Если квартет исполняет Мендельсона, я никогда не упускаю возможности послушать, сворачиваюсь калачиком под софой (я – кошка старомодной закалки, посему диван называю софой, и вообще все кошки старомодны) и, мурча, слушаю музыку. Сегодня исполняли Фа минор, прекрасная вещь и вовсе не поверхностная, как утверждают многие. Дамы и господа, вслушайтесь в это произведение, в это поверхностное произведение, и я готова откусить себе язык, если оно до вас не дойдет. У меня создается впечатление, что эти четверо только и думают, как бы поскорее закончить. К счастью, Мендельсон – композитор allegro vivo.
Композиторов можно поделить на тех, кто сочиняет в allegro, andante или adagio. Брамс принадлежал бы к группе andante, Брукнер – к adagio; это не означает, что все эти композиторы писали исключительно allegro, andante или adagio (можно избрать еще более детальную классификацию – я уже попыталась отнести моего дорогого Феликса – Феликс… уже одно имя льстит кошке, которую величают no-латыни Felis felis, – так вот, моего дорогого Феликса к композиторам allegro vivo). Скорее, оттого, что современного сочинителя отличает великая изменчивость и подвижность духа. У великих мастеров, у гениев прошлого – Баха, Моцарта, Бетховена, Шуберта – все по-другому; вполне естественно, что каждого из них можно отнести и к allegro, и к andante, и к adagio.
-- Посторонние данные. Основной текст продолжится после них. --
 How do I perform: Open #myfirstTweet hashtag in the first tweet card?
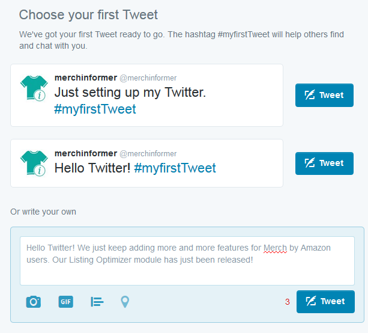pyautogui.click(x=95, y=109)
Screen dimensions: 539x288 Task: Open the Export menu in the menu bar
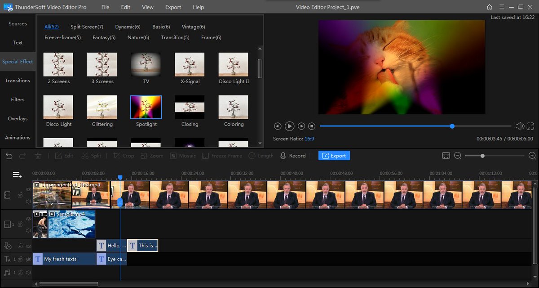click(x=172, y=7)
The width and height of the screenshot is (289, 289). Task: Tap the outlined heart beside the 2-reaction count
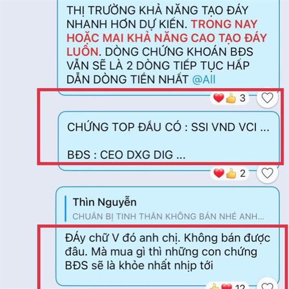tap(267, 173)
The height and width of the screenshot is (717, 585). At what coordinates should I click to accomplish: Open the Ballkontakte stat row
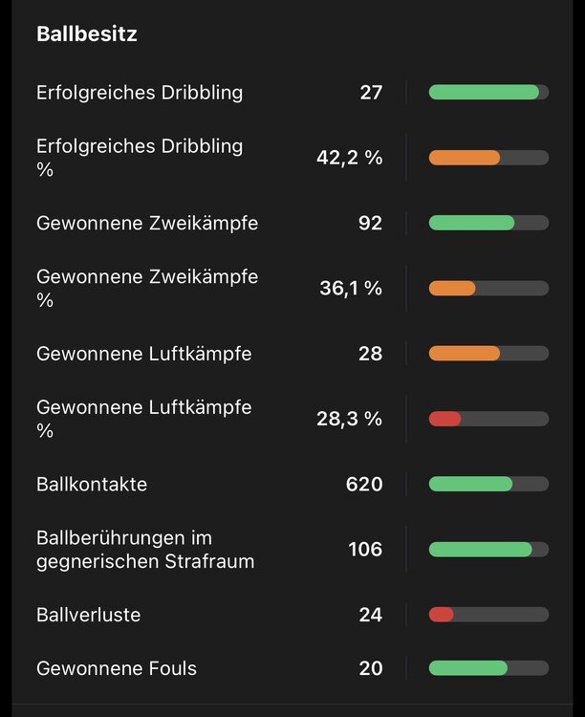pyautogui.click(x=293, y=485)

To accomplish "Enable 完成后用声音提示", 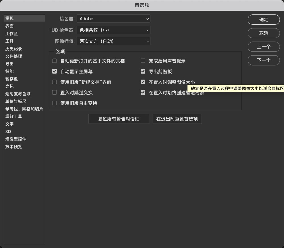I will [x=143, y=61].
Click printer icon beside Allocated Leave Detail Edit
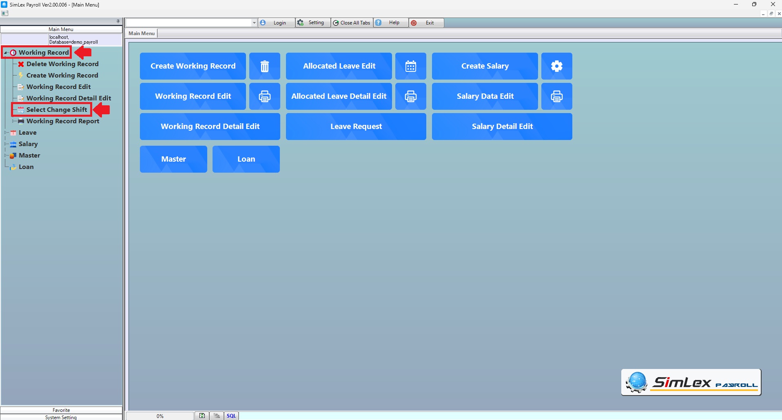The width and height of the screenshot is (782, 420). tap(410, 96)
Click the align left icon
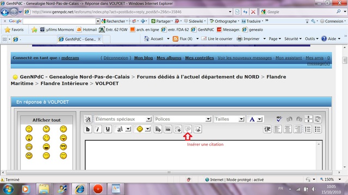The image size is (348, 195). [277, 129]
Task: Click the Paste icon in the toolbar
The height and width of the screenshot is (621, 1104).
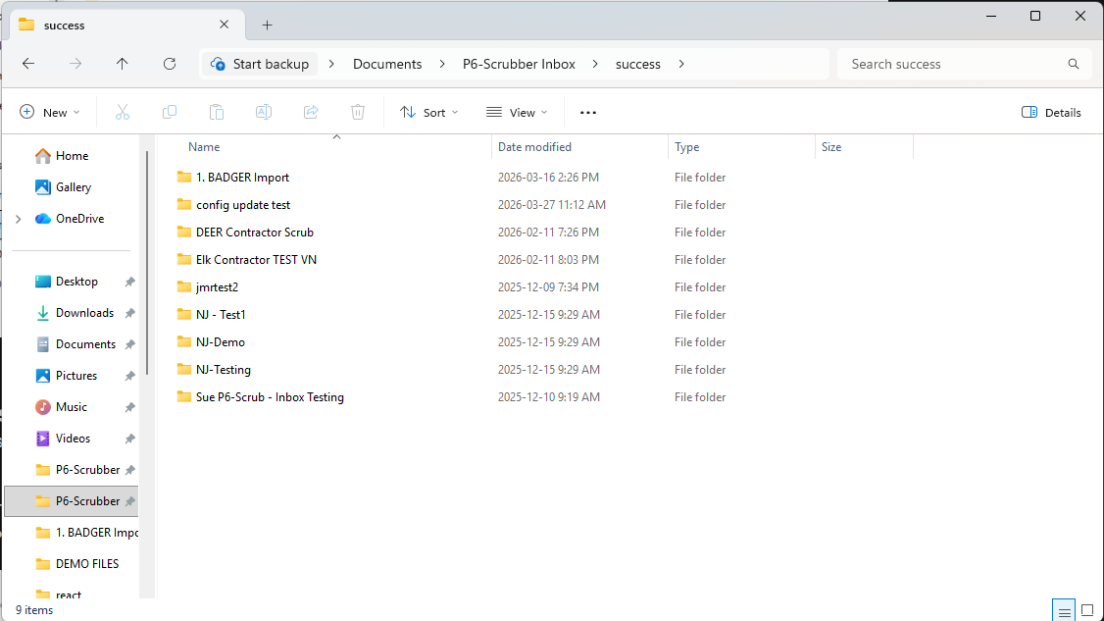Action: click(x=216, y=112)

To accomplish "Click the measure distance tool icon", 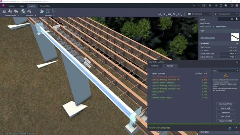I will coord(169,14).
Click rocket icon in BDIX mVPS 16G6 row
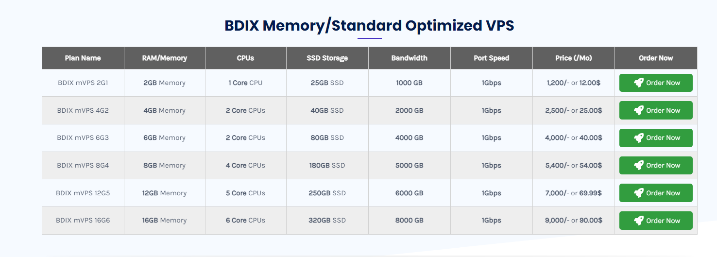Image resolution: width=717 pixels, height=257 pixels. click(639, 221)
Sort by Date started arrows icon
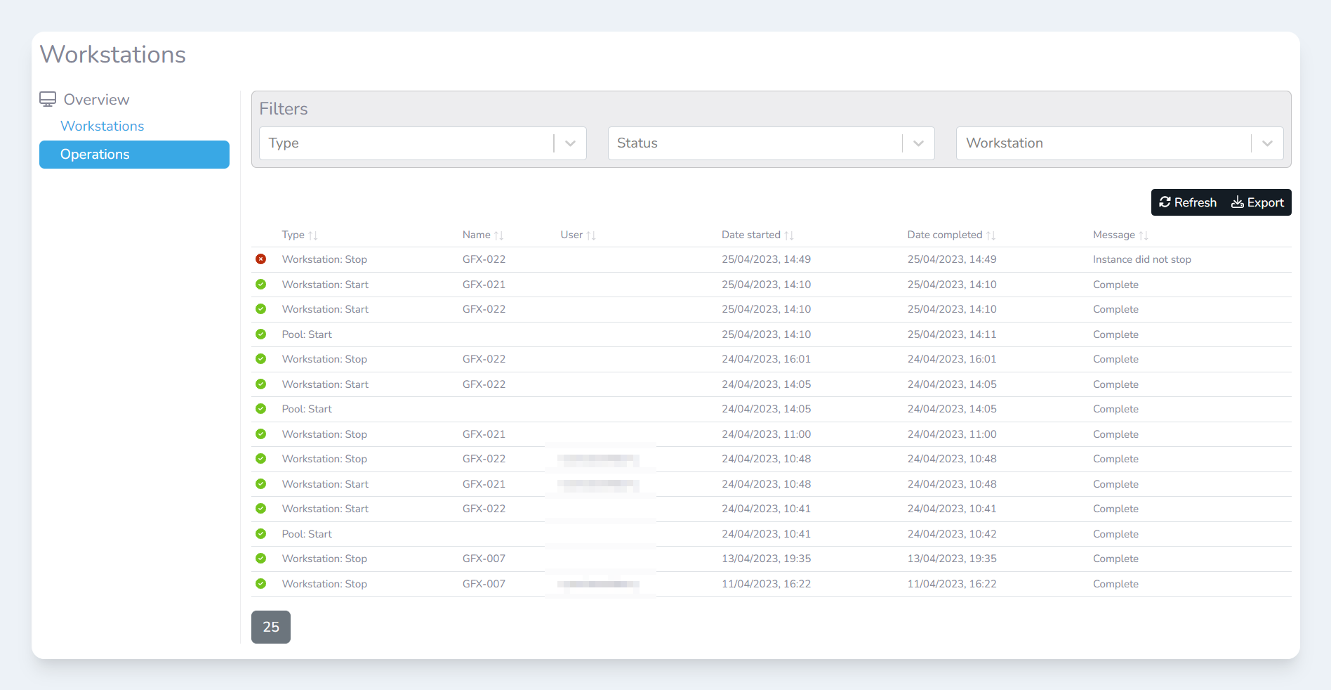 tap(789, 235)
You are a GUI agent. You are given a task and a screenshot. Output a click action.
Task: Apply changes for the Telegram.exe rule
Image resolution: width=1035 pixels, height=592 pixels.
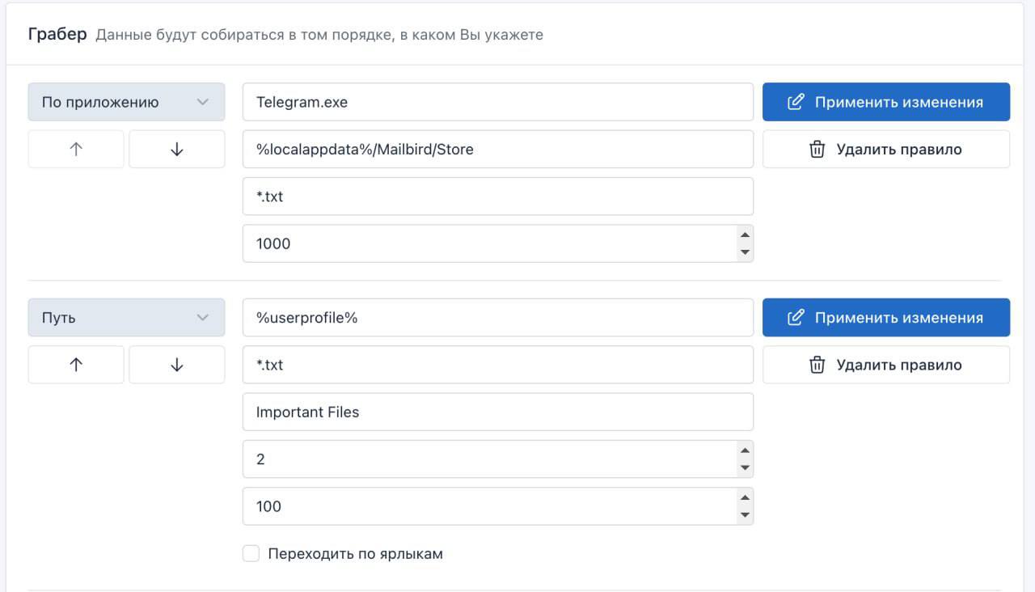pyautogui.click(x=885, y=102)
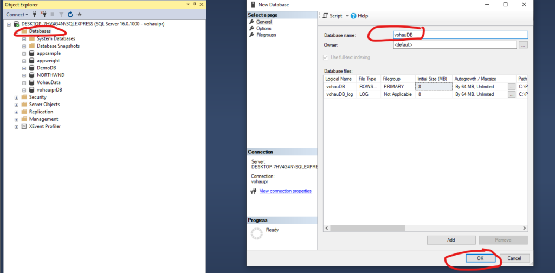Open the Activity Monitor icon
The height and width of the screenshot is (273, 555).
(x=79, y=14)
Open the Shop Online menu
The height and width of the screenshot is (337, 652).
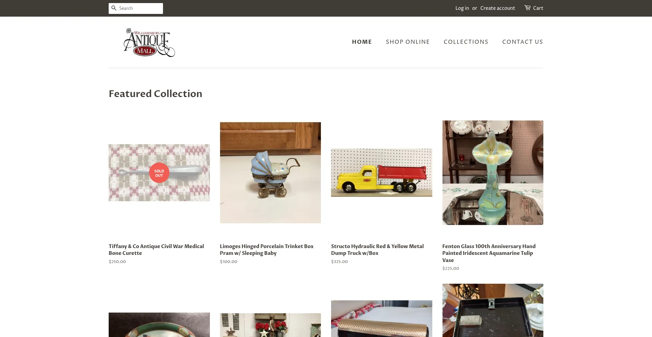coord(408,42)
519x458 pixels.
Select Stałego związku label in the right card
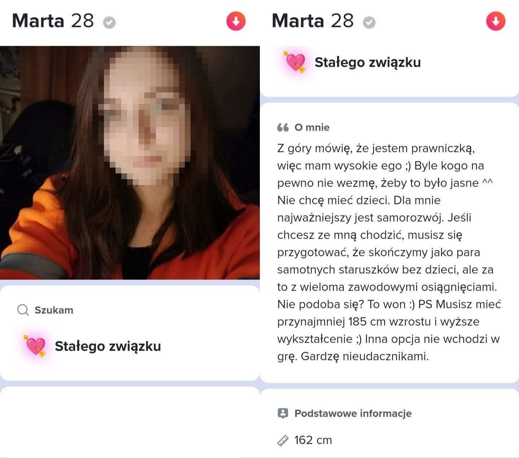click(x=368, y=62)
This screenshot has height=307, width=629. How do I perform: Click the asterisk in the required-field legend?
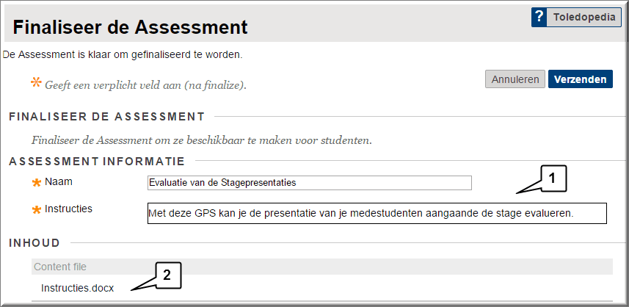point(36,83)
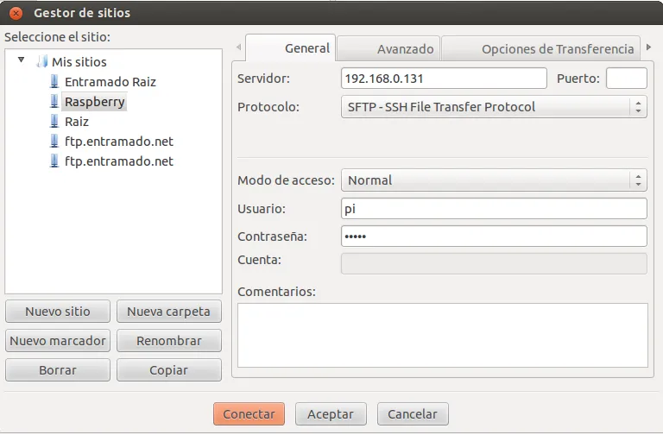Click the Raspberry site server icon

(55, 102)
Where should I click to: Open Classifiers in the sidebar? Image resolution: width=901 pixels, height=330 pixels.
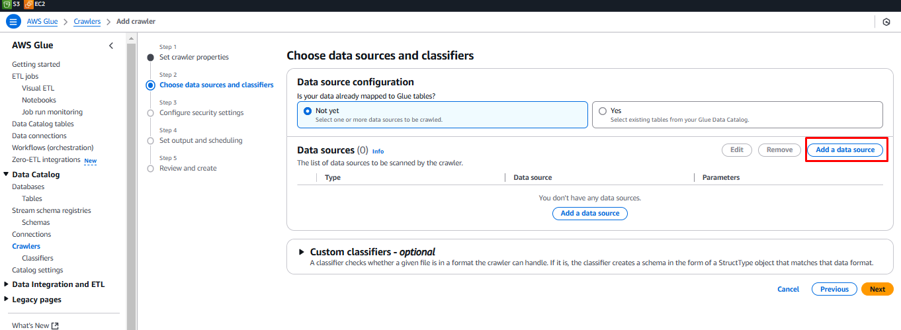(x=38, y=258)
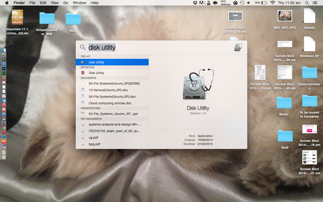This screenshot has width=323, height=202.
Task: Select 04-File_Systems_Ubuntu_XP_.ppt presentation result
Action: point(112,114)
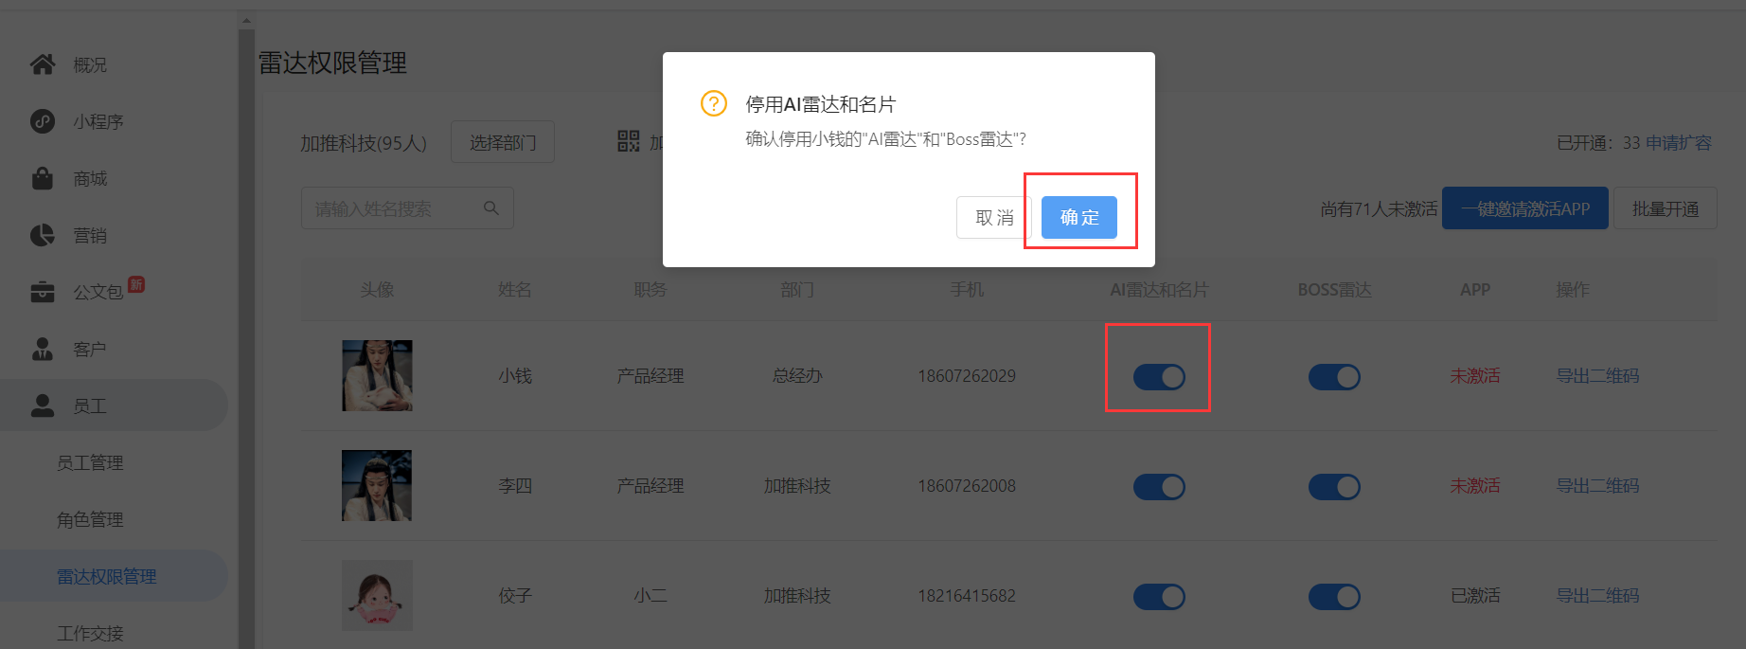
Task: Click 取消 to dismiss the dialog
Action: (x=993, y=217)
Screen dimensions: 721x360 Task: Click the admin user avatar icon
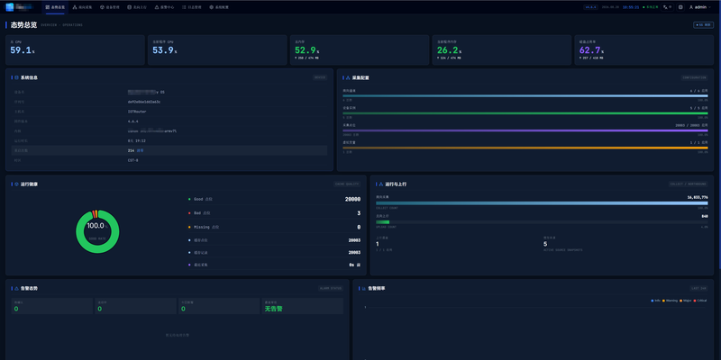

Но я снова ухожу в сторону. Отчего эти четверо так торопились? Отчего этой торопливостью они начисто смазали все лучшее, что есть у Мендельсона? Вероятно, им не терпелось обсудить и попытаться отыскать разгадку истории, подброшенной им земельным прокурором. Именно подброшенной, как одна из соседок подбросила мне пару дней назад рыбью голову. Я, естественно, и не притронулась к ней. Но и квартет в полном составе, и тех, кто не играл, а слушал, всех без исключения эта история захватила так, что они до поздней ночи не закрывали рты, обсуждая ее.
Один
То, что в квартире у него нет фортепьяно, композитора не заботит, потому что он на слух воспринимает сочиненное, даже самые сложные переходы, поскольку слуху него – феноменальный. Но ему, хоть и нечасто, здорово помогают цимбалы из стальных полосок, купленные в магазине игрушек. И вот Ударяя деревянными молоточками по игрушечным цимбалам – как уже сказано, это случается довольно редко, – композитор и опробует сочиненное им на слух. Кое-как.
К счастью, он знаком с одним оптиком, который время от времени заменяет ему линзы в очках буквально за гроши. Оптик берет с композитора только за стоимость материала, да и то символическую сумму. А иногда вставляет бывшие в употреблении стекла, сданные клиентами. И наш композитор возвращается на трамвае как раз от этого оптика. Сегодня он обзавелся новыми (новыми для него) очками. Композитор понятия не имеет, стоят ли созданные им произведения новых очков, или же они вовсе макулатура. И никто понятия об этом не имеет, потому что никогда не слышал ни их самих, ни об их существовании. А когда композитор умрет, хозяин или хозяйка квартиры выбросят его сочинения в мусорный ящик за ненадобностью.
Композитор сидит, уткнувшись близорукими глазами в книгу, в ту самую, писанную мной непростую для восприятия книгу. Хочется думать, что для него она не слишком сложна. И он ее не покупал, нет у него лишних денег на покупку книг. Он взял ее почитать в библиотеке. Моя книга посвящена ему. А оптик, знакомый композитора, тот книг не читает…
…Как я слышу, они все еще пережевывают идеи о том, кому достались неполных 23 миллиона: террористам, мусульманам-фундаменталистам, просто охочим до денег авантюристам, праворадикальным элементам, концерну «ИГ Металл», Ватикану…
Слышу, как земельный прокурор резюмирует:
– Загадка по-прежнему ждет своего решения. А заключается она в том, что федеральное правительство не только не проявило интереса к расследованию этого случая, но и всеми способами препятствовало ему. И все варианты, которые мы тут с вами прогнали, не подходят в качестве ключа к разгадке этой истории.
– Значит, федеральное правительство?
– Оно не станет само у себя красть деньги, – сказал земельный прокурор.